Attractive incentive systems in the fight against the shortage of skilled workers

The relationship between employers and employees has changed fundamentally in recent years: Today, well-qualified professionals have the opportunity to choose the most attractive one between different employers

According to a survey by Randstad Germany on the topic of New Work, job security is a decisive factor in the choice of employer for almost 70 percent of the approximately 4,000 respondents. Also of great importance are an attractive salary and social benefits, which were named by 67 percent of respondents, and a pleasant working atmosphere, which is highly relevant for 63 percent of respondents. These findings underscore the importance of safety and well-being at work as key motivators for employees and illustrate that companies that take these aspects into account can enjoy greater attractiveness as employers.
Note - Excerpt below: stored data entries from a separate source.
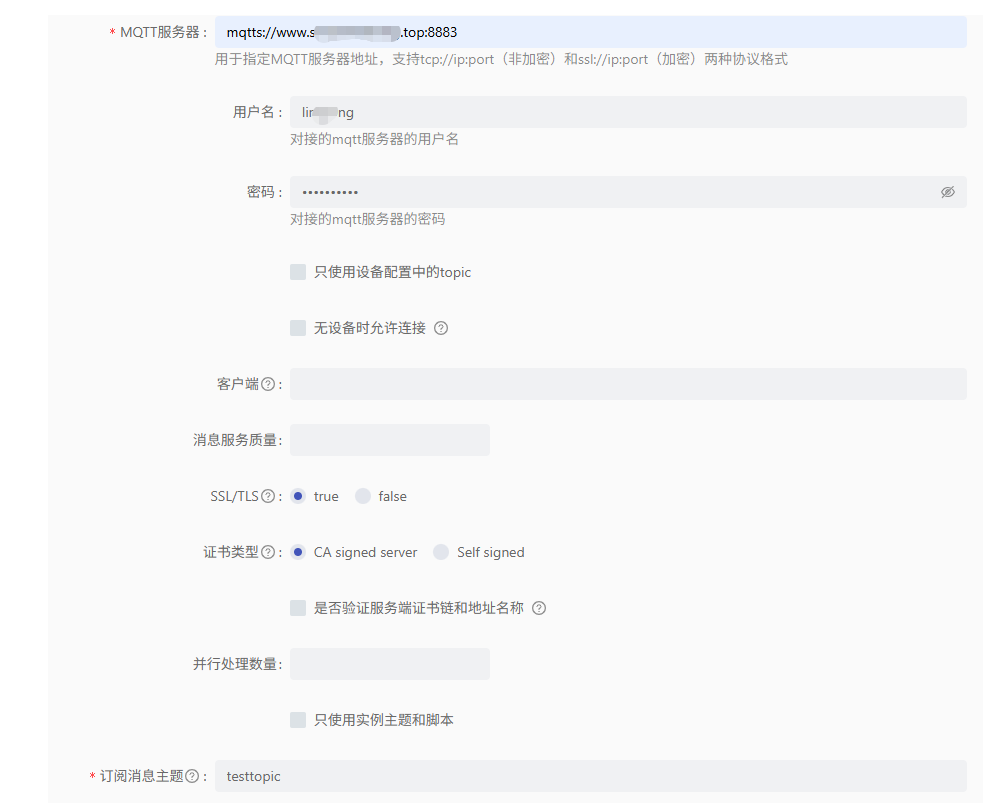Choose Self signed certificate type
Screen dimensions: 985x803
tap(441, 552)
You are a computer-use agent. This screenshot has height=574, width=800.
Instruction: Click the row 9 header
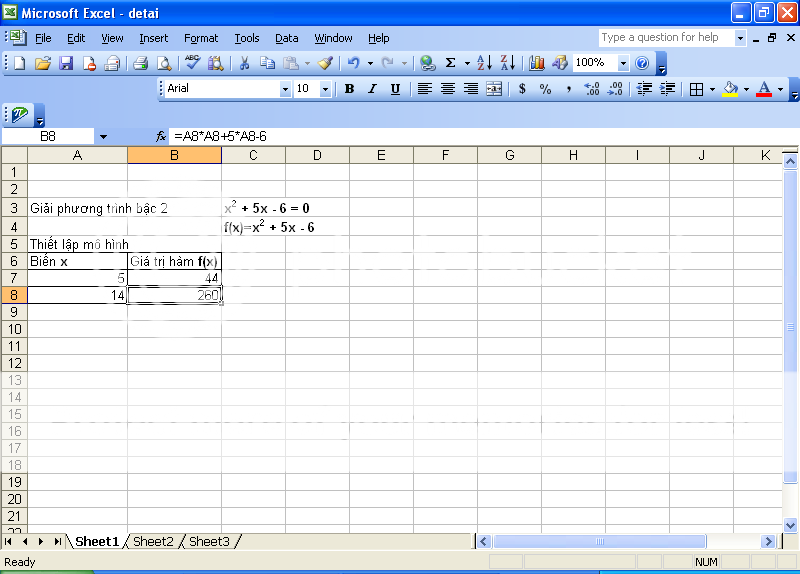click(x=14, y=312)

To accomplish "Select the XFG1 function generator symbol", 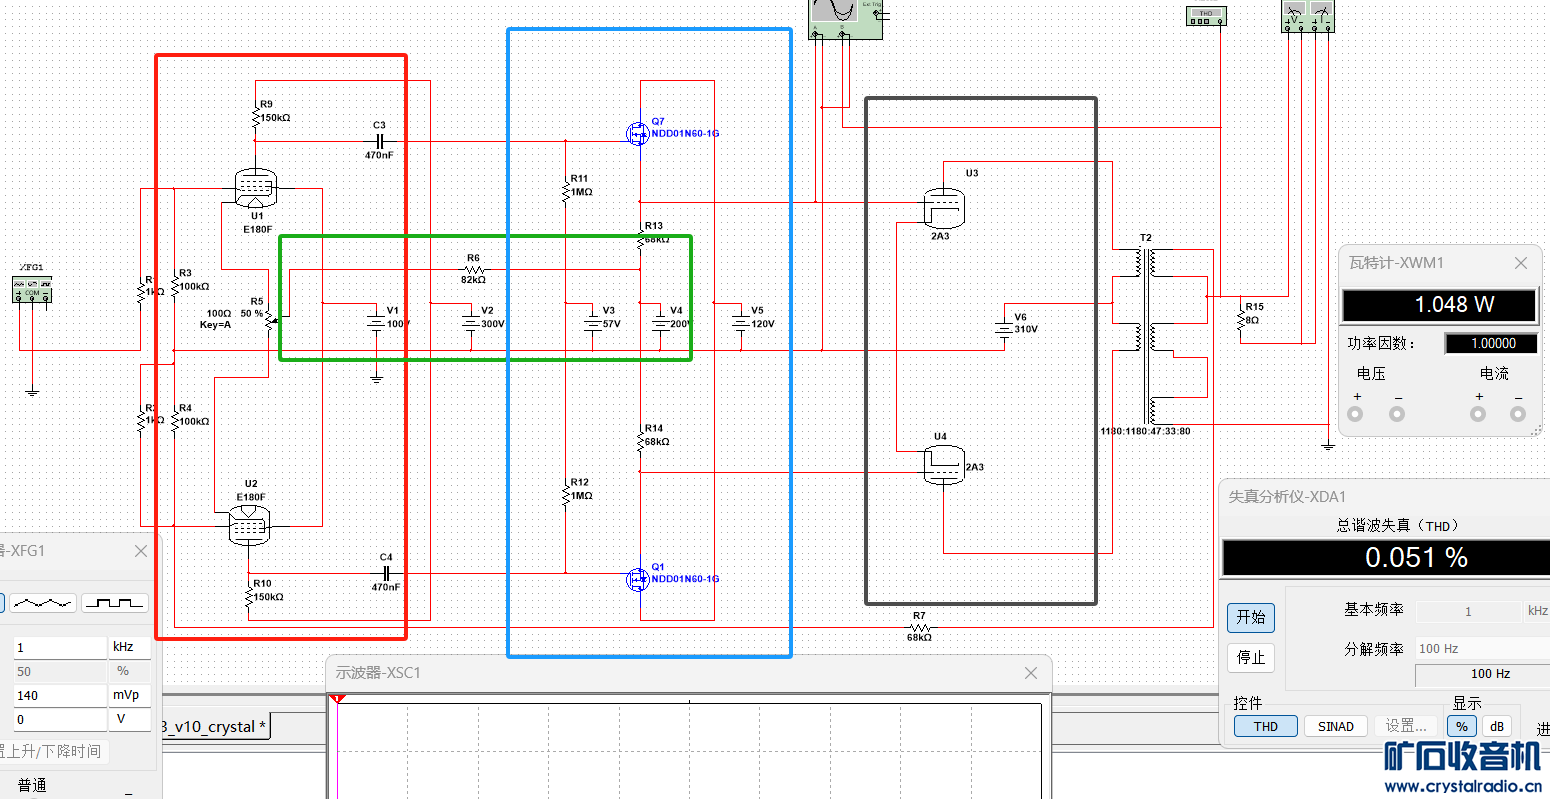I will point(31,289).

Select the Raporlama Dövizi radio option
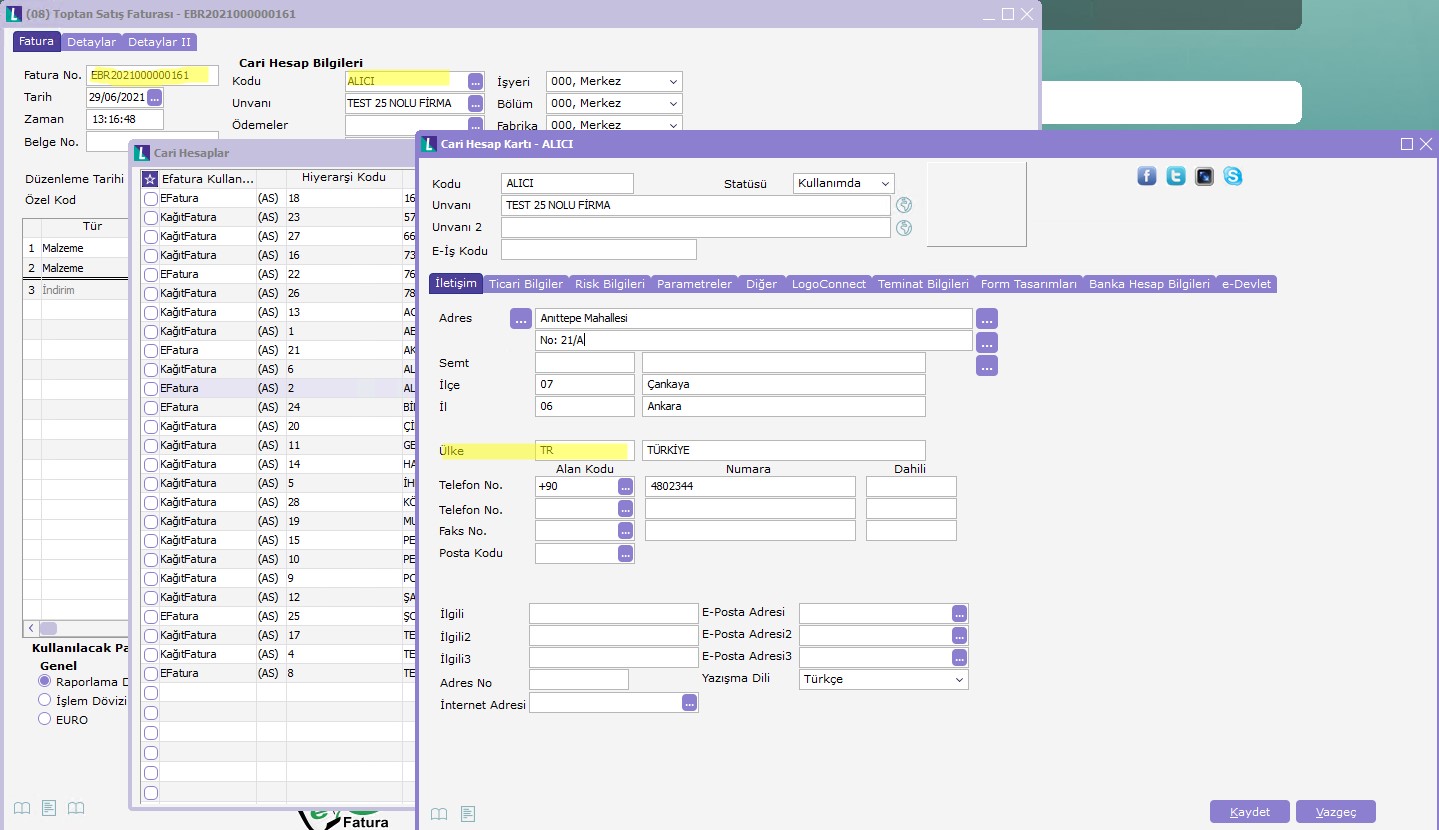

The results of the studies also show that more and more value is being placed on flexible working time models, the option of a home office and meaningful tasks.

Introduction to modern compensation systems

Traditional vs. modern compensation systems

Traditional compensation systems are often based on standardized salary structures that offer little flexibility and do not always take into account employees' individual needs. Modern compensation systems, on the other hand, go beyond these rigid approaches and offer the advantage of customized compensation that is tailored to each employee's specific skills and contributions. By tailoring compensation to the individual's needs and goals, they are more motivated and encouraged to do their best.
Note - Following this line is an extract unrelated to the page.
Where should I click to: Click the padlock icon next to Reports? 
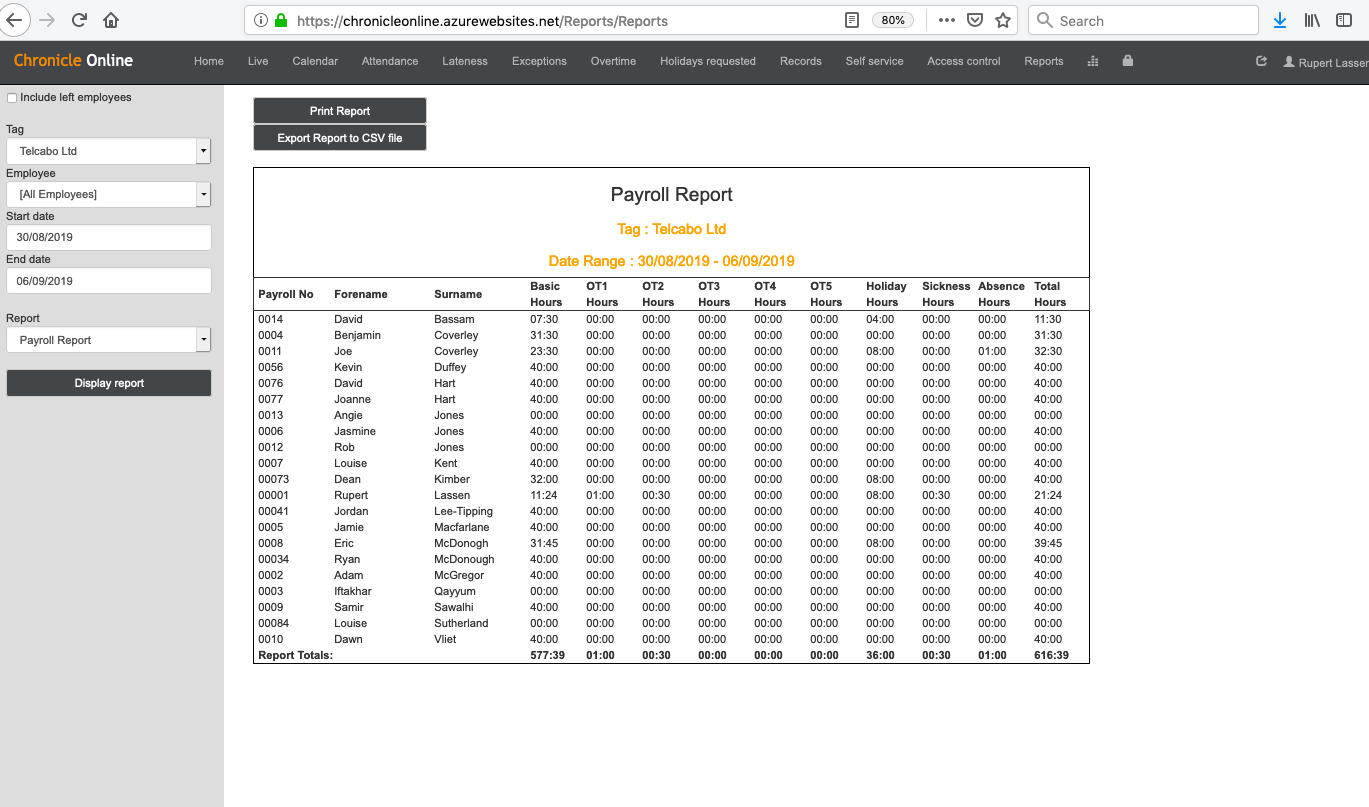coord(1127,61)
Success factors of modern compensation systems

Various types of compensation systems aim to motivate employees for their work. Essentially, a distinction is made between performance-related, social and performance-related pay. While performance-related pay is based on quantitative (hours worked) and qualitative (work results) performance, social pay also takes into account factors such as the age, number of children and length of service of colleagues. Performance-based compensation involves the employee in the company's development, for example by issuing shares or paying a company bonus.

Modern compensation systems can be assigned to each of these three types. However, there are considerable differences between the various compensation methods. The most common compensation models include:

  • Time wage: Fixed payment per unit of time worked (hour, day, week, month).
  • Time wage with performance bonus: Payment of bonuses for quality, quantity, punctuality, overtime, etc.
  • Time wage: Addition of performance-based variable pay to time-based pay.
  • Salary with variable component: combination of salary and performance-related bonus. The bonus can depend on the general company performance or the performance of the individual employee.
  • Proactive salary increase: Regular increase in fixed salary based on a defined formula.
  • Free choice of remuneration: The employee himself sets a salary that he feels is commensurate with his performance.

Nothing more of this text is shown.